A pesquisa de Amaro (2014) estudou duas escolas públicas cariocas a fim de identificar reflexos dos resultados dos testes estandardizados e do IDEB sobre a prática docente. Tematiza, através disso, desdobramentos em nível de (im)potências regulatórias/emancipatórias dessas proposições, apontando a força da performatividade e de seus efeitos sobre a docência, em vista do

[...] não reconhecimento dos docentes como pensadores e participantes das decisões relativas à organização escolar, ao currículo, às práticas pedagógicas e, naturalmente, à avaliação pode tornar-se um obstáculo para alcançar os objetivos. Toda e qualquer ação e/ou política tem maior potencialidade se integrada à instituição de forma coparticipativa, corresponsável, coletiva e em um clima de confiança e pertencimento (AMARO, 2014, p.121).

Já Ivo e Hypólito (2015), analisaram efeitos sobre o trabalho docente em duas escolas municipais, de porte médio, no interior do RS, no cerne de uma gestão educacional com ênfase na meritocracia, nos índices educacionais e políticas de avaliação. Os dados coletados, obtidos através de entrevistas com membros da equipe administrativa e pedagógica da secretaria de educação e professores membros das gestões escolares, apontaram a alta influência de uma série de políticas educativas balizadas por índices, com ênfase nos resultados, na produtividade e na responsabilização sobre as práticas cotidianas escolares.

Ivo e Hypólito (2015) refletem sobre o teor das políticas orientadas estritamente por resultados como critérios de qualidade e centrados nos desempenhos de alunos e professores, distanciando-se de preocupações mais amplas com a qualidade educacional. Em suas conclusões, apontam efeitos sobre o trabalho docente, pela construção de uma forma de pensar docente em que estes se sentiam responsabilizados pelos resultados e pela qualidade do ensino, sendo permeados por sentimentos de culpabilização, individualização, competitividade e produtividade, a partir dos quais verdadeiros terrores da performatividade tornavam-se recorrentes.

Pela lapidação dos resumos dos 18 estudos internacionais e 22 trabalhos nacionais – 10 pesquisas de pós-graduação, 6 publicações em eventos, 4 em periódicos e os 02 textos iniciais dos dossiês -– elaborou-se o quadro 4.

Quadro 4 - Síntese dos principais temas nas publicações nacionais e internacionais sobre a performatividade e o trabalho docente.

Tema Internacional Nacional

Avaliações/Testes/Certificação docente 14 10 Resultados/metas/índices/ranking 8 8 Responsabilização (Accountability) 6 8 Desempenho 3 7 Controle/autonomia 5 7 Competitividade 2 5 Plano de carreira/prêmios/bonificações/mérito 3 8 Condições de trabalho/intensificação/sobrecarga 4 5 Currículo 1 2

Programas de formação docente 2 3

Em tal quadro são listadas 10 grandes categorias construídas a partir dos termos mais recorrentes sobre a performatividade e o trabalho docente na escola.

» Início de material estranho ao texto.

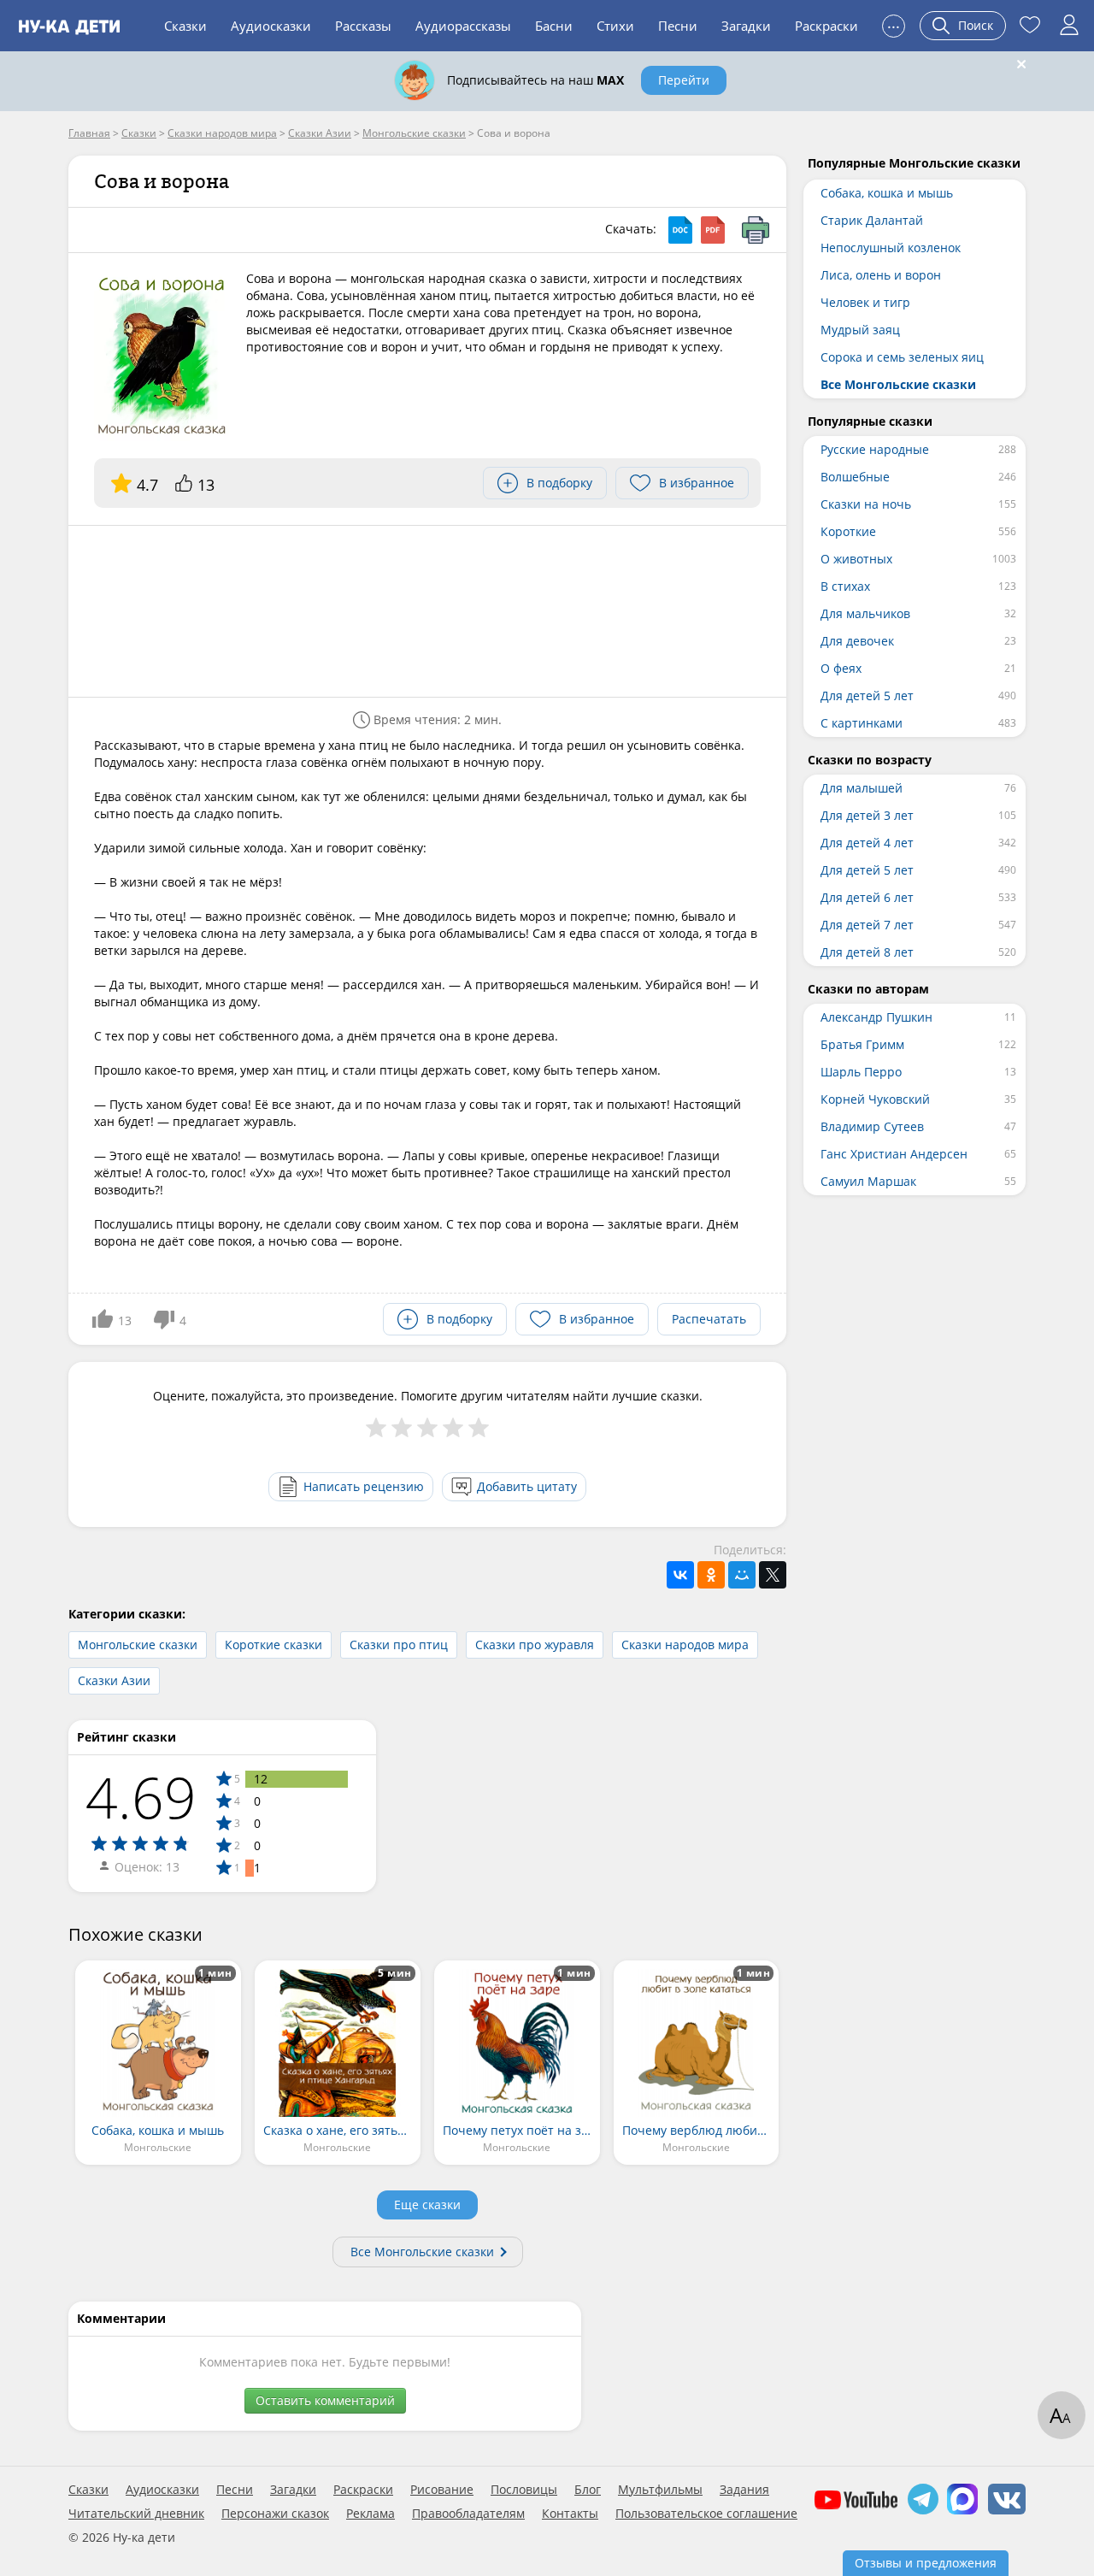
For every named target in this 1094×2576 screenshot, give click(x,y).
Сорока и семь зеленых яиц (902, 357)
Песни (677, 25)
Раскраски (826, 25)
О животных (856, 559)
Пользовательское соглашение (706, 2514)
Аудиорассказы (463, 25)
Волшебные (855, 477)
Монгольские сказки (137, 1644)
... (893, 23)
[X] (772, 1575)
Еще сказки (427, 2204)
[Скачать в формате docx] (680, 230)
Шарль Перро (861, 1072)
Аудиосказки (271, 25)
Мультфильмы (660, 2490)
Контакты (570, 2514)
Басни (554, 25)
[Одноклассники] (711, 1575)
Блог (587, 2490)
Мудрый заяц (860, 329)
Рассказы (363, 25)
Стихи (615, 25)
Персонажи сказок (275, 2514)
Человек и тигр (865, 302)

Para a categorização, agruparam-se aquelas palavras com proximidade. E para a quantificação delas nas categorias, reconheceu-se a importância de apresentar os diversos indicadores que contemplassem elementos performativos, considerando-se a possibilidade de mais de um tópico ser abordado em um mesmo trabalho.

Ao final do mapeamento realizado, foi possível constatar que da busca articulada dos termos docência e performatividade ou, ainda, da docência e gerencialismo, emergiu uma boa quantidade de pesquisas. Porém, na exploração desses materiais se viu que a docência, em que pese ser contemplada em muitos estudos, muitas vezes aparece tratada como temática mais geral e vinculada à análise de outros elementos do cotidiano escolar, como gestão e currículo.

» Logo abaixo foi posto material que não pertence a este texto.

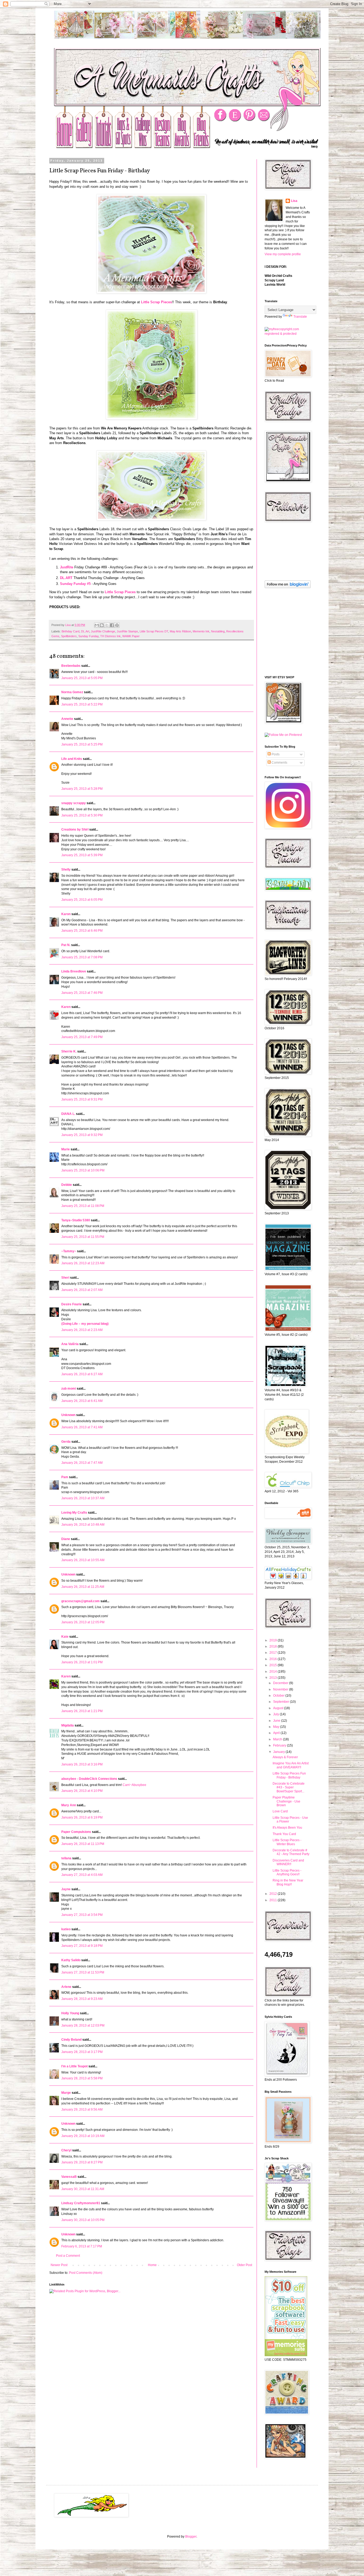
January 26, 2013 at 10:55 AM (82, 1560)
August (278, 1708)
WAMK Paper (131, 636)
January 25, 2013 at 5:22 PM (82, 704)
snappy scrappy (73, 803)
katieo (66, 1929)
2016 (273, 1659)
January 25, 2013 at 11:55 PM (82, 1237)
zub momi (68, 1388)
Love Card (280, 1811)
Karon (66, 914)
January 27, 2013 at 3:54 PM (82, 1915)
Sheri (65, 1277)
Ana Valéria (70, 1344)
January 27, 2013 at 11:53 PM (82, 1972)
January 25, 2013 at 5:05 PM (82, 678)
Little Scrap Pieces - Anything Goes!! (287, 1872)
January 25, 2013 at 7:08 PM (82, 957)
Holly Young (70, 2013)
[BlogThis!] (101, 625)
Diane (65, 1539)
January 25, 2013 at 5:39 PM (82, 855)
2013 (273, 1678)
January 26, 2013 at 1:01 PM (82, 1662)
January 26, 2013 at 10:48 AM (82, 1524)
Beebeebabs (70, 666)
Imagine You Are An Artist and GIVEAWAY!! (291, 1765)
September (281, 1702)
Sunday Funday (88, 636)
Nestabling (218, 631)
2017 (273, 1652)
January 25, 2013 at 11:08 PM (82, 1206)
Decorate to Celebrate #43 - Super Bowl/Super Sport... (289, 1787)
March (278, 1739)
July (276, 1714)
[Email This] (96, 625)
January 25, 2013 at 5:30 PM (82, 815)
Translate (300, 316)
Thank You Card (284, 1834)
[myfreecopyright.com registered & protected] (287, 334)
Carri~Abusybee (134, 1785)
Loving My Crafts (74, 1512)
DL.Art (85, 631)
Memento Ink (201, 631)
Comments (279, 762)
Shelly (66, 869)
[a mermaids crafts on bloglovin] (288, 587)
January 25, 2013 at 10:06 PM (82, 1170)
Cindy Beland (71, 2039)
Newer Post (59, 2265)
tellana (66, 1858)
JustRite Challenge (103, 631)
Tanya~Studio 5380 (75, 1220)
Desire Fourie (71, 1304)
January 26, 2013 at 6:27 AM (82, 1374)
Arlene (66, 1987)
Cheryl (66, 2150)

No caso da performatividade, foi possível depreender que tem sido tematizada crescentemente nas pesquisas nacionais, contudo, seu trato aparecendo de forma superficial. Notou-se, também, pouca quantidade de trabalhos empíricos imbuídos de entender efeitos da performatividade, ou seja, na relação entre os contextos macro-micro/globo-local, além de uma escassez de produções pautando alternativas contra-hegemônicas ao modelo disseminado pela lógica performativa. Fatores esses que justificam o enfoque e as direções assumidas nesta tese.